» SET EXERCISE A
Locate each line in the records that contains the string "height", and copy those lines.

» TEXT SEGMENT
[Begin]

The idea is: once you get the image of the surface transferred to the face of the clay, you can gently peel it off, re form the contours by blocking underneath with foam peanuts, or whatever you have. A box of sand or fine gravel could also support your sheet and restore it to the proper contours.
Cast into this mold immediately. 
You can let it sit for awhile to let it firm up (or shrink) a bit, but we found that the danger of the unforeseen generally outweighs the risk of waiting. For example, the cat walks across it while you are having a sandwich in the next room.
Use whatever material you want to cast, but it will want it to be somewhat thick in preparation (urethane would be good, you could use Bondo, we used hydroCal).
When the casting sets, just peel off the clay and wash away the details with water. If you don't like how your "cast" came of- it's only clay, you can do it again. 
Obviously you can't do a 360° mold with this technique, in fact, 180° is pushing it. It has other drawbacks- like it's one shot, if you drop the sheet after peeling it's toast.

[End]

» SET EXERCISE B
Shorten the paragraph of the clay casting text that begins "Obviously you can't do a 360° mold" into a brief list that keeps its main facts.

» MATERIAL SHOWN
[Begin]

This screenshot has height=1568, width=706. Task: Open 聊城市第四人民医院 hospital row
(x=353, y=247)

[End]
[Begin]

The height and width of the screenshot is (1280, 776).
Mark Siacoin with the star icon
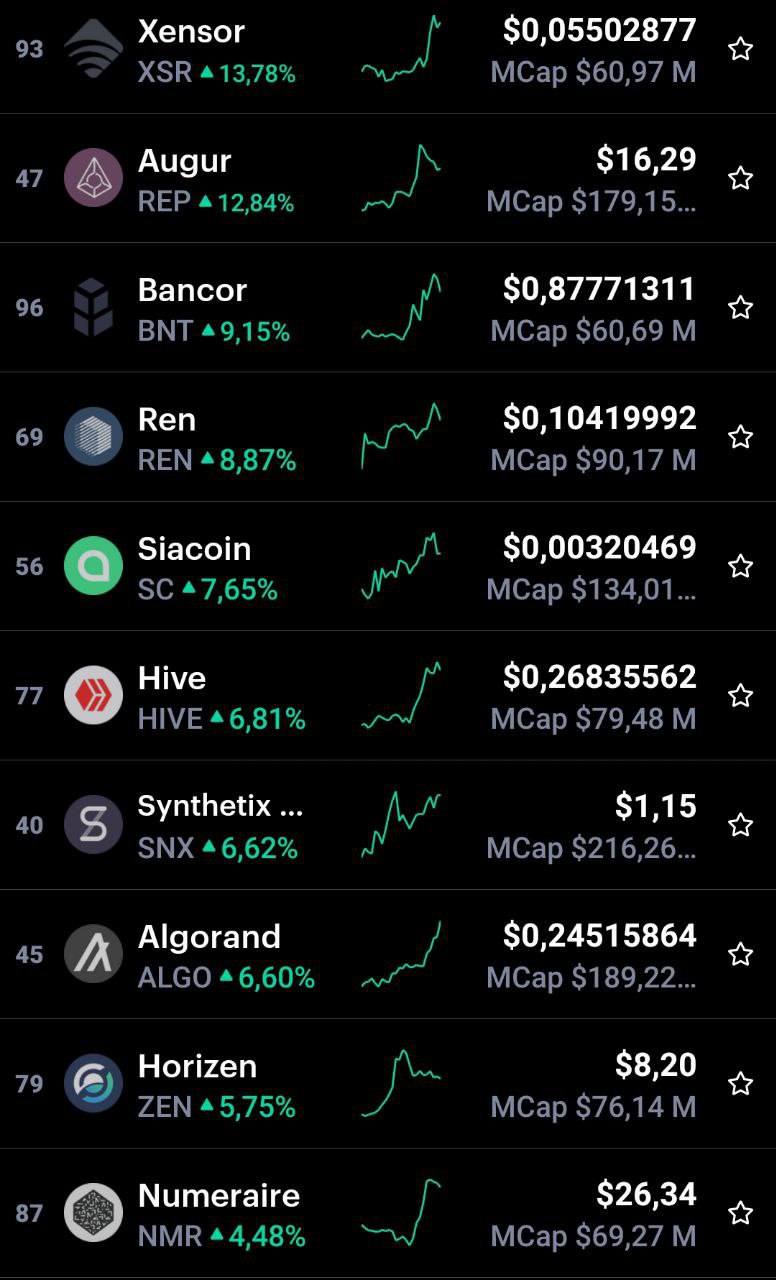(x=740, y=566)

[End]

» FINAL ANSWER A
This screenshot has height=1568, width=706. Task: Open 聊城市第四人民医院 hospital row
The height and width of the screenshot is (1280, 776).

» FINAL ANSWER B
- A 360° mold isn't possible with this technique, and even 180° is pushing it.
- It's one shot: dropping the sheet after peeling ruins it.